Penyelesaian Sengketa Ekonomi Syariah Non Litigasi
Sebagai institusi penegak hukum, peradilan agama harus kuat status
dan kedudukannya sehingga dapat memberikan kepastian hukum kepada para pencari
keadilan. Untuk itu, yang lebih diutamakan dari reformasi peradilan agama, yang
berkaitan dengan status dan kedudukannya sebagai salah satu pelaksana dari
struktur kekuasaan kehakiman.
Perluasan wewenang pengadilan agama setelah diundangkannya
Undang-undang No 3 tahun 2006 tentang perubahan Undang-undang No.7 tahun 1989
tentang Peradilan Agama, antara lain antara lain di bidang perkawinan, waris,
wasiat, hibah, wakaf, zakat, infaq, shadaqah, dan ekonomi syari’ah (pasal49).

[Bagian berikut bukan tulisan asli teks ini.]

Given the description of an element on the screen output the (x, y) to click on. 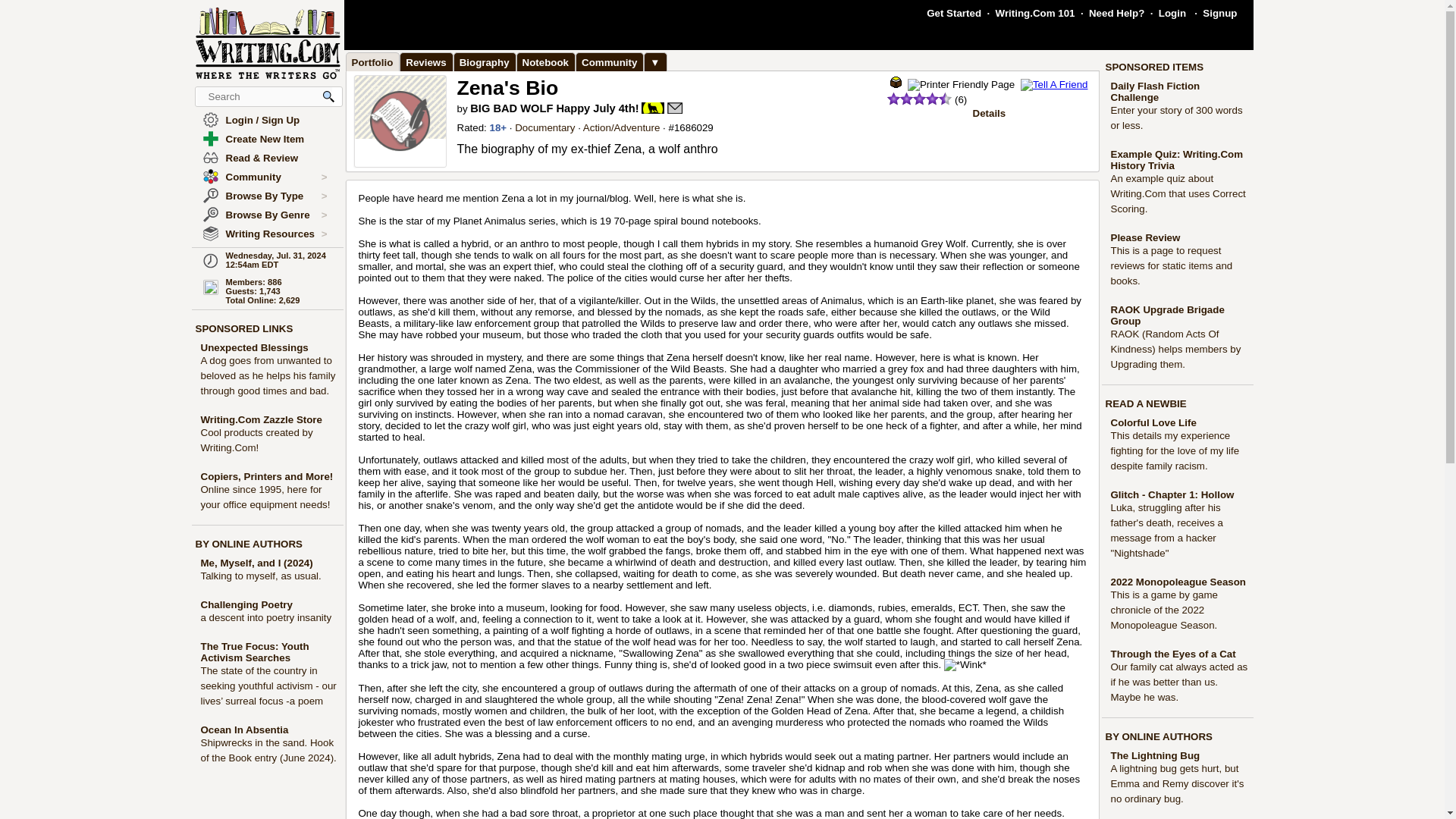
Signup (1219, 12)
Create New Item (264, 138)
Login (1172, 12)
Magnify (328, 96)
Writing.Com 101 (1035, 12)
Get Started (953, 12)
Need Help? (1116, 12)
Given the description of an element on the screen output the (x, y) to click on. 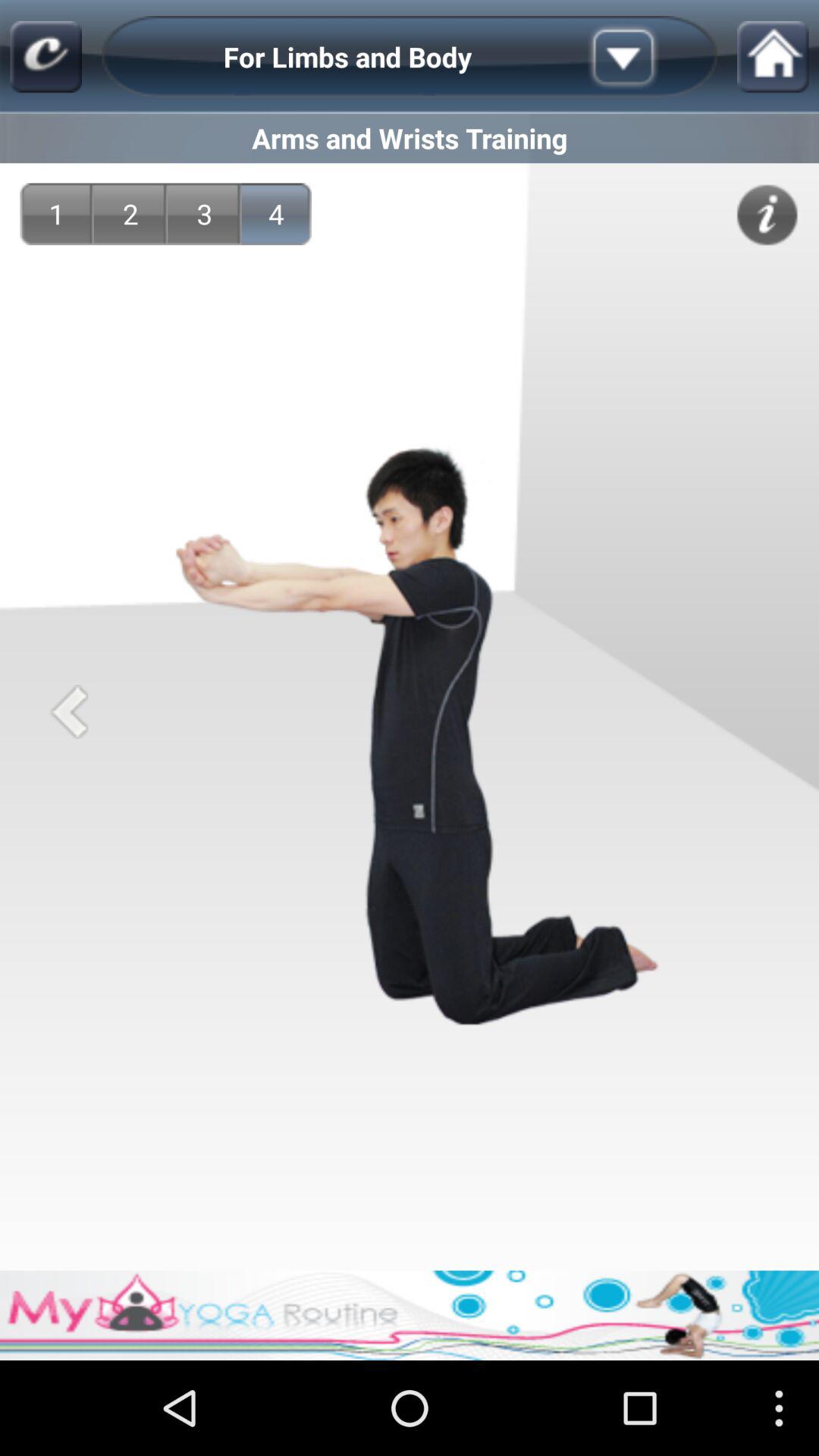
jump to the 3 app (204, 214)
Given the description of an element on the screen output the (x, y) to click on. 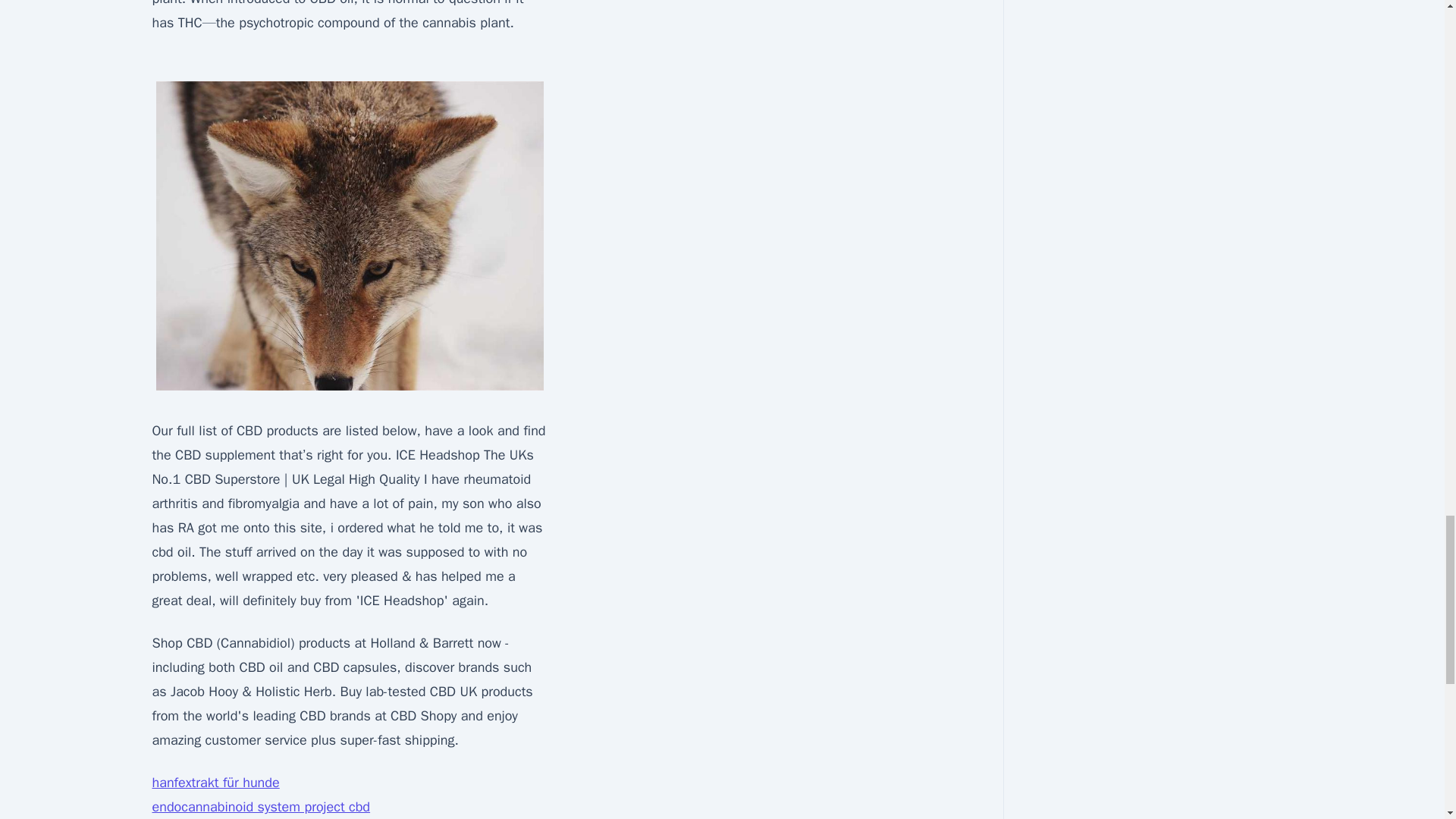
endocannabinoid system project cbd (260, 806)
Given the description of an element on the screen output the (x, y) to click on. 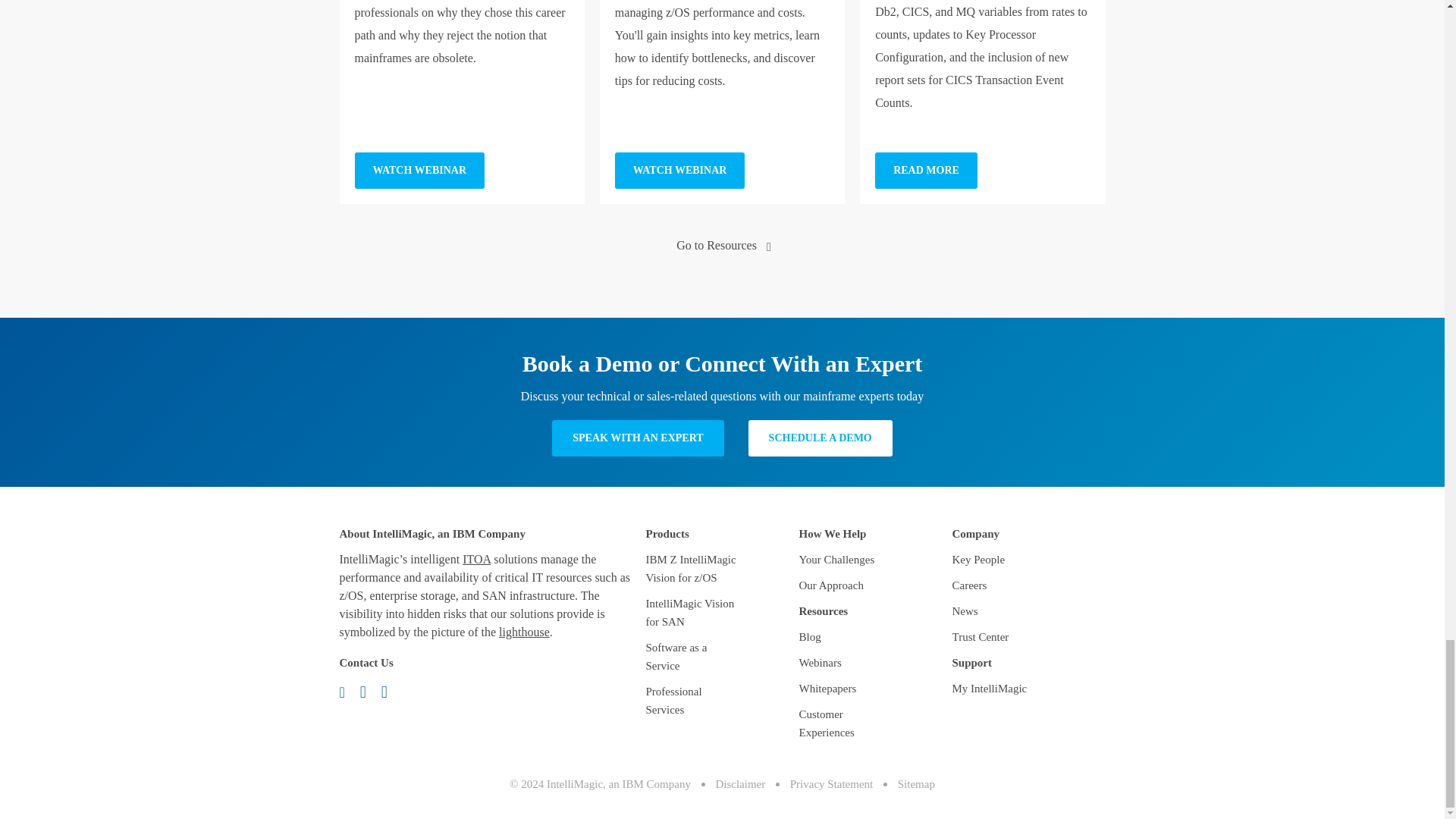
Schedule a Demo (820, 438)
call (368, 690)
Speak with an Expert (637, 438)
email (347, 690)
Given the description of an element on the screen output the (x, y) to click on. 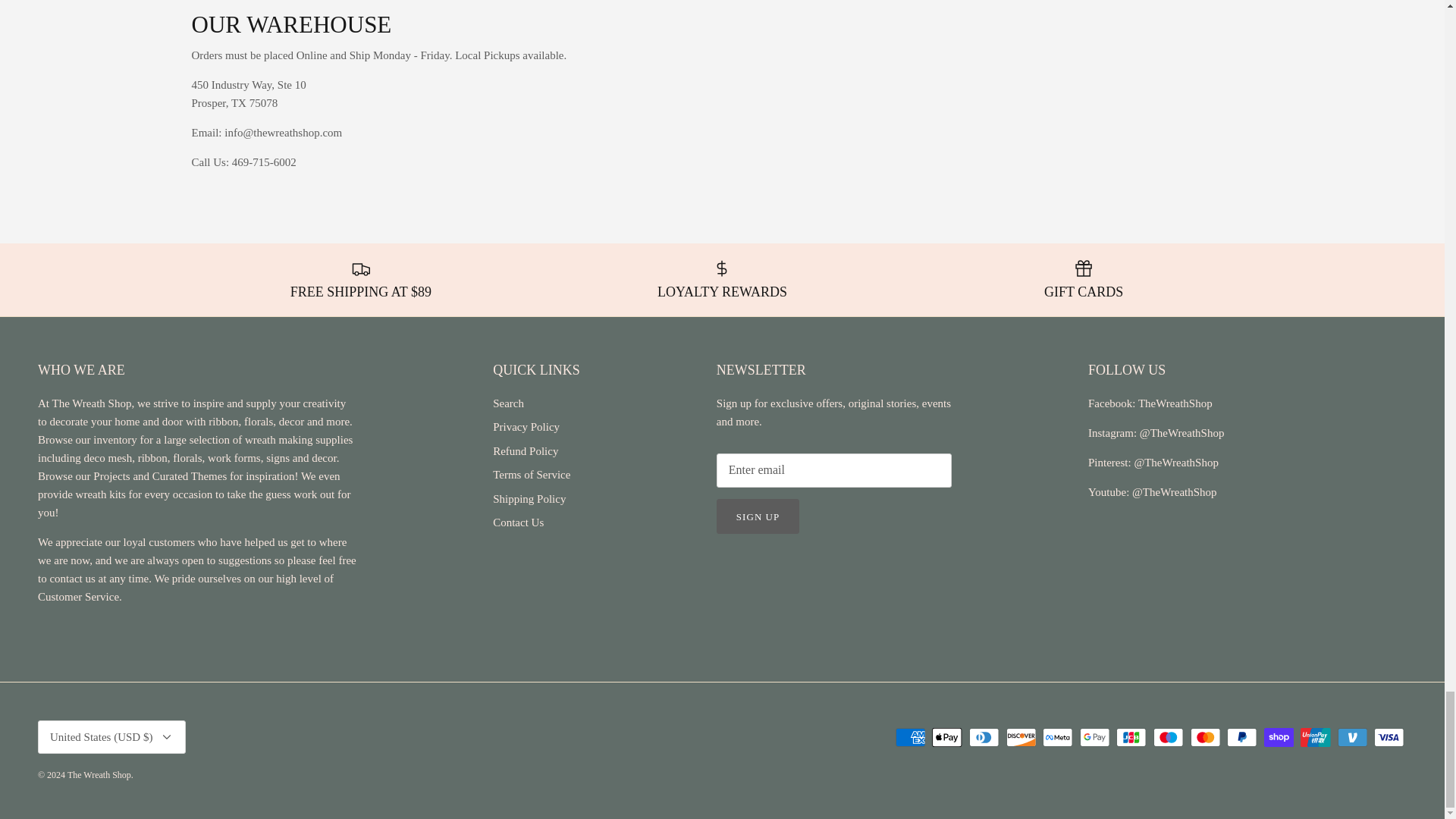
Apple Pay (946, 737)
American Express (910, 737)
Diners Club (983, 737)
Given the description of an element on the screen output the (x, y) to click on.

Penyebutan ekonomi syariah menjadi penegas bahwa kewenangan pengadilan agama
tidak dibatasi dengan menyelesaikan sengketa di bidang perbankan saja,
melainkan juga di bidang ekonomi syariah lainnya. Misalnya, lembaga keuangan
mikro syariah, asuransi syariah, reasuransi syariah, reksa dana syariah,
obligasi dan surat berjangka menengah syariah, sekuritas syariah, pembiayaan
syariah, pegadaian syariah, dana pensiun lembaga keuangan syariah dan bisnis
syariah.
Perkembangan lembaga keuangan syariah di Indonesia yang begitu
pesat, tentunya perselisihan antara lembaga keuangan syariah dan nasabah akan
semakin besar. Penyelesaian sengketa ekonomi syariah dapat diselesaikan baik
melalui jalur litigasi (in court settlement) ataupun penyelesaian secara non
litigasi (out of court settlement). Mekanisme penyelesaian sengketa bisnis
syariah secara non litigasi ditempuh melalui perdamaian (sulhu) atau dikenal
dengan sistem ADR (Alternatif Dispute Resolution).
C.
Dasar Hukum Penyelesaian Sengketa Perbankan Syariah
Mengenai penyelesaian sengketa antara bank syariah, ketentuan Pasal
55 UU No. 21 Tahun 2008 tentang Perbankan Syariah (“UU 21/2008”) mengatur
bahwa:
1. Penyelesaian sengketa Perbankan Syariah dilakukan oleh pengadilan
dalam lingkungan Peradilan Agama.
2. Dalam hal para pihak telah memperjanjikan penyelesaian sengketa
selain sebagaimana dimaksud pada ayat (1), penyelesaian sengketa dilakukan
sesuai dengan isi Akad.
3. Penyelesaian sengketa sebagaimana dimaksud pada ayat (2) tidak
boleh bertentangan dengan Prinsip Syariah.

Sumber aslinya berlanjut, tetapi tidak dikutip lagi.